I have a data frame that contains measurements for multiple groups. I want to apply outer
to each pair of groups and compute a summary. Can it be done in Tidyverse style? Below is an example of how to do it with two loops. I have played around with expand_grid
and group_by
, but without success.
df <- iris
groups = as.character(levels(df$Species))
n <- length(groups)
out <- matrix(numeric(n*n), nrow = n, ncol = n)
colnames(out) <- groups
rownames(out) <- groups
for (sp1 in 1:n) {
for (sp2 in 1:n) {
out[sp1, sp2] <- sum(outer(
unlist(subset(df, Species == groups[sp1], Sepal.Length)),
unlist(subset(df, Species == groups[sp2], Sepal.Length)),
">"))
}
}
out
setosa versicolor virginica
setosa 1128 139 34
versicolor 2302 1169 479
virginica 2457 1927 1165
1) Base R With these sorts of calculations base R is probably more appropriate. We can split Sepal.Length
into a 3 element list s
, one component per Species, and then use outer
or a double sapply
.
s <- with(iris, split(Sepal.Length, Species))
outer(s, s, Vectorize(\(x, y) sum(outer(y, x, "<"))))
## setosa versicolor virginica
## setosa 1128 139 34
## versicolor 2302 1169 479
## virginica 2457 1927 1165
# alternately replace the line with outer with this
sapply(s, \(u) sapply(s, \(v) sum(outer(u, v, "<"))))
2) magrittr We could make this into a magrittr pipeline like this:
library(magrittr)
iris %>%
with(split(Sepal.Length, Species)) %>%
outer(., ., Vectorize(\(x, y) sum(outer(y, x, "<"))))

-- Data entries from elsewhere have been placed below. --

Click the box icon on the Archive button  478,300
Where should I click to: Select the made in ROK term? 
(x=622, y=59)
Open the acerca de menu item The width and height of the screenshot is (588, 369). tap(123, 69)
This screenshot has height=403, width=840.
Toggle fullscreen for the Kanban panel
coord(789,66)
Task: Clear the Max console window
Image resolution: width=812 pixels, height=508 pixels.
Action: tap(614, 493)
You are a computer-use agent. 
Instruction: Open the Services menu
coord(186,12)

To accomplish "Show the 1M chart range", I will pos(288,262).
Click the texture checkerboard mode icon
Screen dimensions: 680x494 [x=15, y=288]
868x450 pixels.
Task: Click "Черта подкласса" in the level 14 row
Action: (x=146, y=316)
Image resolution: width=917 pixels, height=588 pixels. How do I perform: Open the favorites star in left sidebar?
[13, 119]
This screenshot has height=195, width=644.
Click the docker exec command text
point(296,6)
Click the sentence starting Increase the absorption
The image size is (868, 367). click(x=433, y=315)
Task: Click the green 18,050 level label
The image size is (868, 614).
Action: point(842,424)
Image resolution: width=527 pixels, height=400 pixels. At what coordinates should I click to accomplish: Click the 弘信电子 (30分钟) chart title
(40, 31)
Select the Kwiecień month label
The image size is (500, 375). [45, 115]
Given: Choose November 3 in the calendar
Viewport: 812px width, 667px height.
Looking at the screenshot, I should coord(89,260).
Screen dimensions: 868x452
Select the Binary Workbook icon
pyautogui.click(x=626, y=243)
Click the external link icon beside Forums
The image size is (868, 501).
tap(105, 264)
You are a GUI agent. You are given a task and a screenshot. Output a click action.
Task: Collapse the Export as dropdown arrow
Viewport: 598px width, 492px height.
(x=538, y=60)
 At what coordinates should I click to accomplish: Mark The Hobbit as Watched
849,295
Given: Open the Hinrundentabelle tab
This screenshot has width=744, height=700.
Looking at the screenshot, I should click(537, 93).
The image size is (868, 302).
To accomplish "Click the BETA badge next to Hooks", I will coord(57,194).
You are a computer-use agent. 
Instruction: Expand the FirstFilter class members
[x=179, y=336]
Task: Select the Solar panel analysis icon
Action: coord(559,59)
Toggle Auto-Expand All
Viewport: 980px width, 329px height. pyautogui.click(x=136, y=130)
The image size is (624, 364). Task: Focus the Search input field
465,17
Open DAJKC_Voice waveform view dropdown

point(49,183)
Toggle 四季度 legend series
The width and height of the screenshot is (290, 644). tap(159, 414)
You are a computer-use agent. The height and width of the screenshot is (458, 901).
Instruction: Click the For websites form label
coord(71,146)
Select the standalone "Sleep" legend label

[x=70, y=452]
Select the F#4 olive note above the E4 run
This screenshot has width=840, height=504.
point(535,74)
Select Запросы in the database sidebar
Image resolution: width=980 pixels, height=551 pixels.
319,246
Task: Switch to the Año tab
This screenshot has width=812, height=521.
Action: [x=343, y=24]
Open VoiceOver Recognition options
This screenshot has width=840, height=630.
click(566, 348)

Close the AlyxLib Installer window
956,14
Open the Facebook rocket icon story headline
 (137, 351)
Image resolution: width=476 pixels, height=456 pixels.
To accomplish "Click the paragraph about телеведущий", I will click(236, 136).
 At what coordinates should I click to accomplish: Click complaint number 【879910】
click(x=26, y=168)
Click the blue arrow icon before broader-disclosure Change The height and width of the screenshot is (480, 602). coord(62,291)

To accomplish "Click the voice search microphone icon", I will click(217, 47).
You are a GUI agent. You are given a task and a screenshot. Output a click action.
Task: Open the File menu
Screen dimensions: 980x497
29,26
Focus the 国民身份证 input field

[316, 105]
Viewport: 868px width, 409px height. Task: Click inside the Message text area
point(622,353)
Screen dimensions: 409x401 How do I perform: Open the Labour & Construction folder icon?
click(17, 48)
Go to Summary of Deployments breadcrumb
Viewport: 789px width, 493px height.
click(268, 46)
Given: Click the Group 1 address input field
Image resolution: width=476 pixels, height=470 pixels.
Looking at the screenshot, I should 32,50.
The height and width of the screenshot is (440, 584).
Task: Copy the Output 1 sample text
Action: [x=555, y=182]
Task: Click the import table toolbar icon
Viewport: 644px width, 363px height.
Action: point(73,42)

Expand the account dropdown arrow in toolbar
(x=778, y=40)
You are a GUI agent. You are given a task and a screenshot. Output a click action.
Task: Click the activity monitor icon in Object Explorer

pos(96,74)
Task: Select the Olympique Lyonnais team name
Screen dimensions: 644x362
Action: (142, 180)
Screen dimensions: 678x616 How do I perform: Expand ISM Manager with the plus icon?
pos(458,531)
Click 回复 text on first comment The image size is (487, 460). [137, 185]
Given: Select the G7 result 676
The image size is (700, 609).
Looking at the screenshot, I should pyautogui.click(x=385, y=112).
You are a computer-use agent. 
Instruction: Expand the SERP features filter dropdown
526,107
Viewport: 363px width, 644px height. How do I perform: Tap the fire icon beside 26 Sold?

3) tidyverse or to go full tidyverse
library(dplyr)
library(tidyr)
iris %>%
select(Sepal.Length, Species) %>%
expand_grid(a = ., b = .) %>%
unnest(c(a, b), names_sep = ".") %>%
summarize(value = sum(a.Sepal.Length < b.Sepal.Length),
.by = ends_with("Species")) %>%
pivot_wider(id_cols = b.Species, names_from = a.Species) %>%
rename(Species = b.Species)
## # A tibble: 3 × 4
## Species setosa versicolor virginica
## <fct> <int> <int> <int>
## 1 setosa 1128 139 34
## 2 versicolor 2302 1169 479
## 3 virginica 2457 1927 1165
4) tapply Another base R approach is via tapply
like this:
with(iris, tapply(kronecker(Sepal.Length, Sepal.Length, "<"),
expand.grid(Species = Species, Species = Species), sum))
## Species
## Species setosa versicolor virginica
## setosa 1128 139 34
## versicolor 2302 1169 479
## virginica 2457 1927 1165